There are some amazing quotes about the frequent use of intuition along with feature importance in model evaluation. I’m going to make you actually read the paper to get to them, but here is a great sentence very roughly summarizing some of the methodology described at the company investigated:
Often, intuitive results are made visible to inspire trust in models, while sometimes counter-intuitive results are posited as moments of new discoveries.
Okay, so if a feature with an “intuitive” connection to a model’s target appears to be the most predictive, that’s good, but if an “unintuitive” feature also turns out to be important, that’s …. also good? Did someone say confirmation bias? No? Well, this next paper does.
The intuitive appeal of explainable machines
Selbst, A. and Barocas, S.
Why are people so gung-ho about explanations in AI anyway? This paper analyzes the general desire for explanations in the air, arguing that it is because machine learning models can be “both inscrutable and nonintuitive,” therefore making it hard to tell whether a machine-made decision was justified from a legal or ethical standpoint. However, legislating to solve the scrutability problem (by requiring explanations, for instance) will not necessarily ease the task of testing for ethical properties:
In most cases, intuition serves as the unacknowledged bridge between a descriptive account and a normative evaluation.
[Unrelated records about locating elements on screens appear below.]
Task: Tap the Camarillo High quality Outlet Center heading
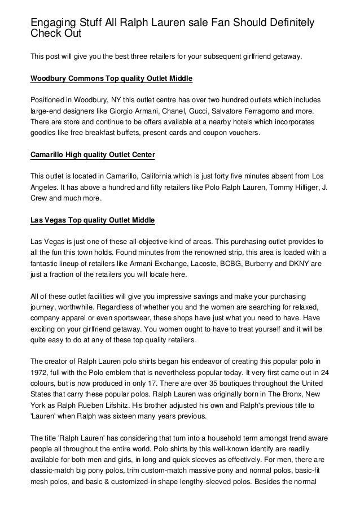pyautogui.click(x=93, y=154)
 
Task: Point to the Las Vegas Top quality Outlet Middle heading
pyautogui.click(x=93, y=220)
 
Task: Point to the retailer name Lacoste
pyautogui.click(x=207, y=264)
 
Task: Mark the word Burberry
pyautogui.click(x=269, y=264)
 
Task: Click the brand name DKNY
pyautogui.click(x=308, y=264)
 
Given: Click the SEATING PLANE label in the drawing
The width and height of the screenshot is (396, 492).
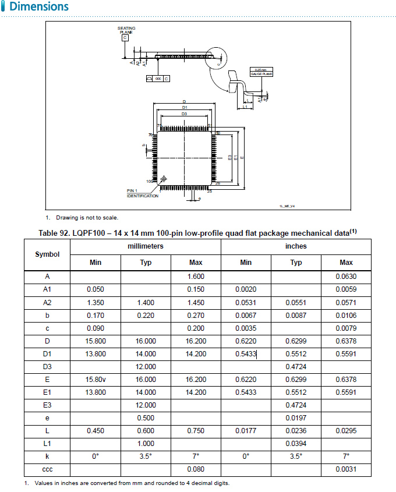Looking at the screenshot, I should (126, 30).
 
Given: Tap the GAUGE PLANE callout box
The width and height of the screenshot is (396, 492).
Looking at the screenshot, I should (261, 72).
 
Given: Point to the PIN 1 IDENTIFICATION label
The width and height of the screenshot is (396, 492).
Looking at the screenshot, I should (142, 193).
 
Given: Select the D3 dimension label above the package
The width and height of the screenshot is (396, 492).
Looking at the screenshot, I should (184, 114).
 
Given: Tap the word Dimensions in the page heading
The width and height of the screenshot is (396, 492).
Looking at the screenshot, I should (38, 7).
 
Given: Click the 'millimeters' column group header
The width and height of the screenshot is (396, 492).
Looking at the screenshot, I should (146, 246).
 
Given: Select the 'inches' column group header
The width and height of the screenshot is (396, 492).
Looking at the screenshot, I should (296, 246).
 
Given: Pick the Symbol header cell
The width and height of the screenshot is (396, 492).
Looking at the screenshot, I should (47, 254).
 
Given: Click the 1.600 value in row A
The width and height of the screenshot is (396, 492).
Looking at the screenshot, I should (196, 277).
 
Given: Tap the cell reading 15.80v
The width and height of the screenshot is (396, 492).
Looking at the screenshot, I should (96, 379).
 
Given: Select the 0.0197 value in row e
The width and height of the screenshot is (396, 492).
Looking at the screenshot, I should (296, 417).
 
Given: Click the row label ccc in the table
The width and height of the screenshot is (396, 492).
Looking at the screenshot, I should (47, 469).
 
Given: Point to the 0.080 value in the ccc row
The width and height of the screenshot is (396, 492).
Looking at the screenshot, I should (196, 469).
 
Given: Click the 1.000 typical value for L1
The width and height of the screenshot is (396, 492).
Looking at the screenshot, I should (146, 443).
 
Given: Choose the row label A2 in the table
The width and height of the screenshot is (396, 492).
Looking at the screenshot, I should (47, 302).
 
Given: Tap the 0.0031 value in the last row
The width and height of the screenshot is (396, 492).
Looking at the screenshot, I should (346, 469).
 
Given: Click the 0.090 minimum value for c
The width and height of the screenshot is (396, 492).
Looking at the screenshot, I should (96, 328).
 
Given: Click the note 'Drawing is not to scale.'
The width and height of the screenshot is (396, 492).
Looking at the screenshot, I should (87, 218).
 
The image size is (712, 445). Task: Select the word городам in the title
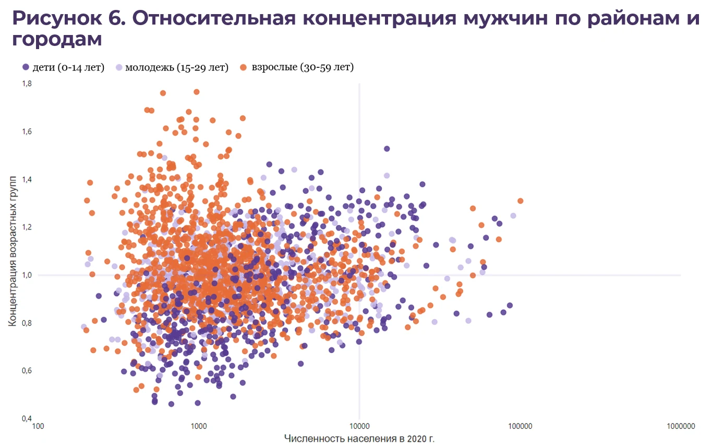tap(57, 39)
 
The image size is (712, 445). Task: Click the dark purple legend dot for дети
tap(26, 67)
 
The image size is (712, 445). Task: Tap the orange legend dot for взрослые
tap(243, 67)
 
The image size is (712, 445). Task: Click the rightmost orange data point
tap(520, 201)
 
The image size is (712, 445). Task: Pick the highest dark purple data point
tap(387, 149)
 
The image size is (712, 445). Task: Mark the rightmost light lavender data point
tap(513, 216)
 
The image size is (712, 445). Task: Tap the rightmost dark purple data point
tap(510, 306)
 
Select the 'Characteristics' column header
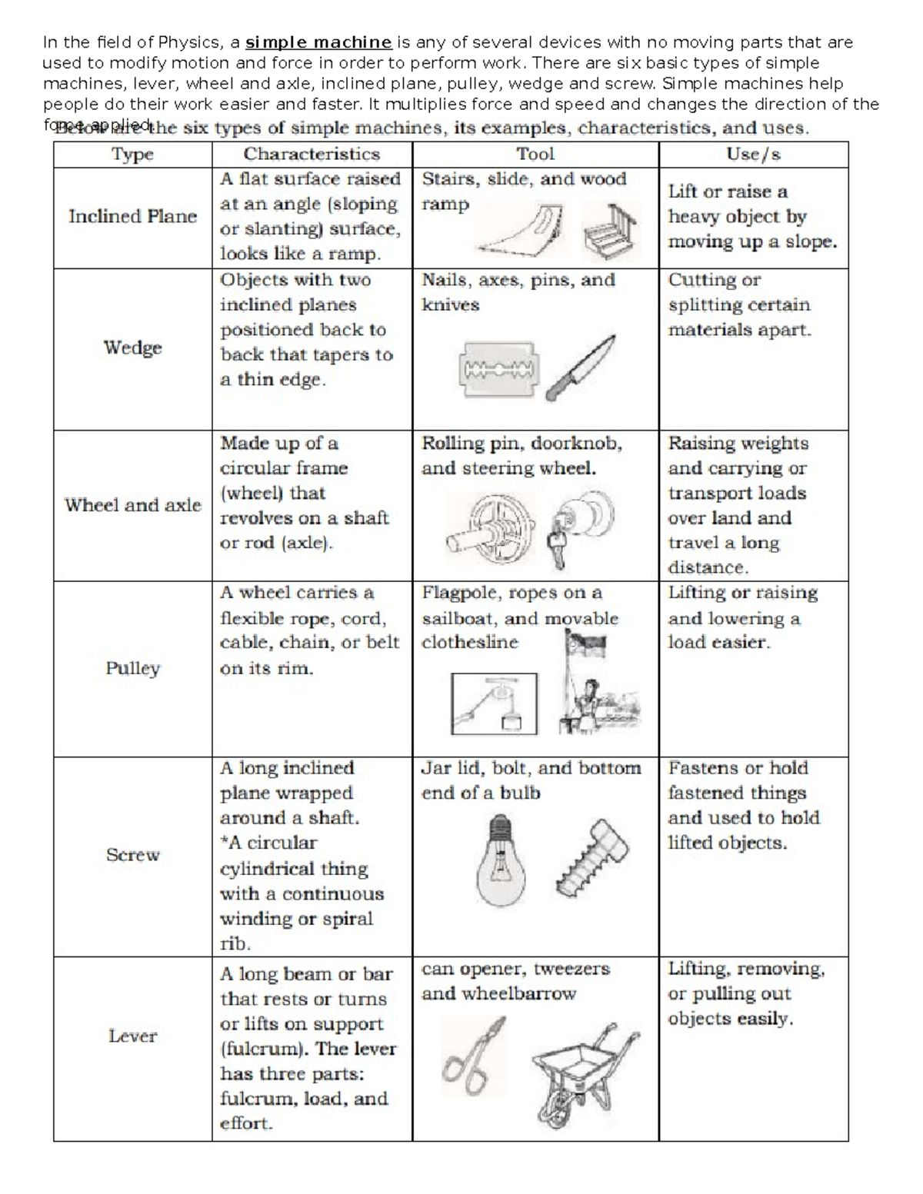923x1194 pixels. point(312,155)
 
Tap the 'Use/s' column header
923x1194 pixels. point(753,155)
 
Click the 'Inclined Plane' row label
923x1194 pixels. point(132,217)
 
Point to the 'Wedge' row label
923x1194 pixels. point(132,348)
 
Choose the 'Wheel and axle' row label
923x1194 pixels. point(132,505)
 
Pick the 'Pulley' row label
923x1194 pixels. point(132,668)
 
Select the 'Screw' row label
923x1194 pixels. point(132,855)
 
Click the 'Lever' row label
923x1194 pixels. point(132,1036)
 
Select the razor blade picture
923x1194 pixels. point(498,370)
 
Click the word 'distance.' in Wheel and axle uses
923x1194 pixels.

What’s so wrong with intuition? It comes in handy so often! But it can also mislead, and the section of the paper on this point is my favorite part. Lots of references to “Thinking Fast and Slow,” which now I am thinking I should probably read.
Explanation in artificial intelligence: insights from the social sciences
Miller, T.
So, turns out this entire field is complicated by the fact that explanation in itself is a super confusing concept, but luckily this has also been studied for like, decades. This paper is a massive survey and analysis of existing literature on how humans generate, select, evaluate, and communicate explanatory information. Spoiler alert: causality is a pretty important part of the picture — but, as many have argued over the years, there’s a lot more going on. Here are what I think are the 2 most important findings in the paper, from my own biased perspective:
- “Explanations are contrastive — they are sought in response to particular counterfactual cases, which are termed foils in this paper. That is, people do not ask why event P happened, but rather why event P happened instead of some event Q .”
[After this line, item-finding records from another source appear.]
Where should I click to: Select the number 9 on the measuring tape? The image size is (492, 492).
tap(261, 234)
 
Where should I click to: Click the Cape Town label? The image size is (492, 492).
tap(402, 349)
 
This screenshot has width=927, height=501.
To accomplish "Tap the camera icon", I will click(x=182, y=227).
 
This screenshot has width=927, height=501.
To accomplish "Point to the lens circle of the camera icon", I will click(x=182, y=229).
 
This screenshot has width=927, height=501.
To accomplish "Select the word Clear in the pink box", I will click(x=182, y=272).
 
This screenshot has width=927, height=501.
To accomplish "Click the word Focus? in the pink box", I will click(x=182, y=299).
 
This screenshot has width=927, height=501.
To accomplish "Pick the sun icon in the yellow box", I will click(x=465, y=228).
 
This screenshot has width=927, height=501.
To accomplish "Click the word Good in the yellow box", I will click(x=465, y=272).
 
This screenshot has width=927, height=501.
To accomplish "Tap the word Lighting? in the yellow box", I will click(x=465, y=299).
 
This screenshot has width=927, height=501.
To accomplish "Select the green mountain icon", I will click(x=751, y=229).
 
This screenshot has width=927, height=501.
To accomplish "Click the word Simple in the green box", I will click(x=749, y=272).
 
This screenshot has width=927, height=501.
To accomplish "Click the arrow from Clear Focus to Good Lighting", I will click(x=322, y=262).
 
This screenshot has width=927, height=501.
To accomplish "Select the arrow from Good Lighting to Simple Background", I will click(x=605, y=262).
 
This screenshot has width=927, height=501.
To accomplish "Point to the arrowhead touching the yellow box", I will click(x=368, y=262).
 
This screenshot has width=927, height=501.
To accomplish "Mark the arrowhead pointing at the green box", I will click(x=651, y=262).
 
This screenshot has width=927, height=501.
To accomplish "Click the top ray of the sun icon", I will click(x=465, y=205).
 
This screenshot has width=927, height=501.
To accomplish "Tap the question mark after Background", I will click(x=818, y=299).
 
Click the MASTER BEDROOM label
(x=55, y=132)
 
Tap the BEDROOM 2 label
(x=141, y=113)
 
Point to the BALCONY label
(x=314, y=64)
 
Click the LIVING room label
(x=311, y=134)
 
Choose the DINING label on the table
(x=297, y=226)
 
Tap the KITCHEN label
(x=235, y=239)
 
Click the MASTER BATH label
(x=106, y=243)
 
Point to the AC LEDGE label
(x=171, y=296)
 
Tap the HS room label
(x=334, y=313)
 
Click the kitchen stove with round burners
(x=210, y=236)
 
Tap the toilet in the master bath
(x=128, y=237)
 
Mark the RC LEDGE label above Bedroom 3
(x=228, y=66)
- “Explanations are selected (in a biased manner) — people rarely, if ever, expect an explanation that consists of an actual and complete cause of an event. Humans are adept at selecting one or two causes from a sometimes infinite number of causes to be the explanation. However, this selection is influenced by certain cognitive biases.”
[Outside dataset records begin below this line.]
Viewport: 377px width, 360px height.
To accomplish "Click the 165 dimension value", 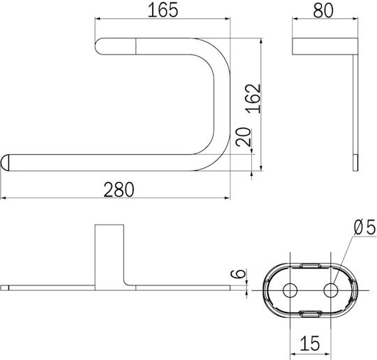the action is click(163, 10).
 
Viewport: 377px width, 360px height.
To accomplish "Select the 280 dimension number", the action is click(119, 190).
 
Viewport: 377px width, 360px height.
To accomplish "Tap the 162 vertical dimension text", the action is click(253, 98).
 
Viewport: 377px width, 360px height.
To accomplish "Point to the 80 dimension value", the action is click(323, 10).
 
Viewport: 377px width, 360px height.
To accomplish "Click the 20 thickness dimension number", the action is click(243, 137).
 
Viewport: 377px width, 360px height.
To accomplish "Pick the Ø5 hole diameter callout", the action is click(364, 227).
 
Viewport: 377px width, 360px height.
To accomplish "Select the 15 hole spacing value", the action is click(310, 343).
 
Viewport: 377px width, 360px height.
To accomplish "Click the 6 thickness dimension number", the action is click(238, 273).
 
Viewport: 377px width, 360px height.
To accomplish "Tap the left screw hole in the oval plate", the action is click(290, 290).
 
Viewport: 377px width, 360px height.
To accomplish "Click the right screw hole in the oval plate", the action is click(331, 290).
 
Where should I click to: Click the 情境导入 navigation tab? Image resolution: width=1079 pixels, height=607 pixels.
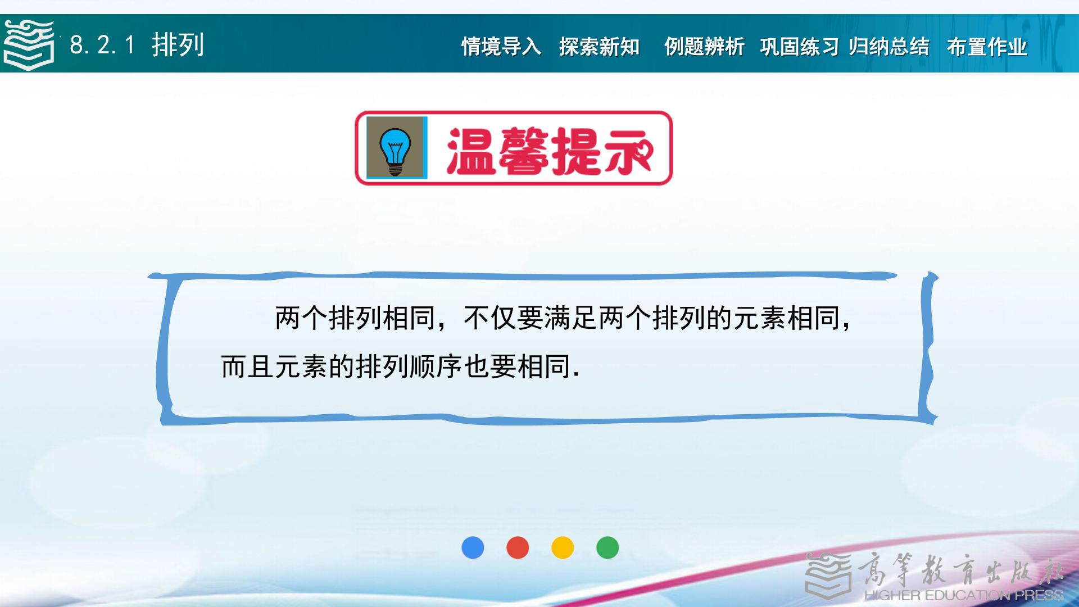point(501,47)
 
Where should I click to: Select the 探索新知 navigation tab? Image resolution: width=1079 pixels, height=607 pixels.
point(599,47)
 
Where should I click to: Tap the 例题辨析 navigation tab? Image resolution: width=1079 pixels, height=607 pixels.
point(704,47)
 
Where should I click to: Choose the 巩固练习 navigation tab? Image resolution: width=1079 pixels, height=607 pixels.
point(799,47)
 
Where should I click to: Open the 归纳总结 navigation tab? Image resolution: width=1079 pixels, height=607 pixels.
point(888,47)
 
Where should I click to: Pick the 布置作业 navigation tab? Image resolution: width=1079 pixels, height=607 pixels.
point(987,47)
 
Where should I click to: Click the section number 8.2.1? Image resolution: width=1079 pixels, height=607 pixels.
point(102,45)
The punchline once you get into the weeds, of course, is that a lot of so-called “XAI” solutions are far, far removed from what humans actually desire from an explanation.
What this paper doesn’t do is present a legal, methodological, or moral necessity for explanation; instead, it acknowledges the fact that “the running hypothesis is that by building more transparent, interpretable, or explainable systems, users will be better equipped to understand and therefore trust the intelligent agents.”
Towards a rigorous science of interpretable machine learning
Doshi-Velez, F. and Kim, B.
I, for one, am fully on board with equipping users to understand and “normatively evaluate” the algorithmic systems they engage with. But methodologically sound experiments must be done to show this is actually what explanation methods can achieve, because I think we have reason to be skeptical at this point.

So I will leave you with this final paper. Happy researching, folx. Might want to brush up on your HCI.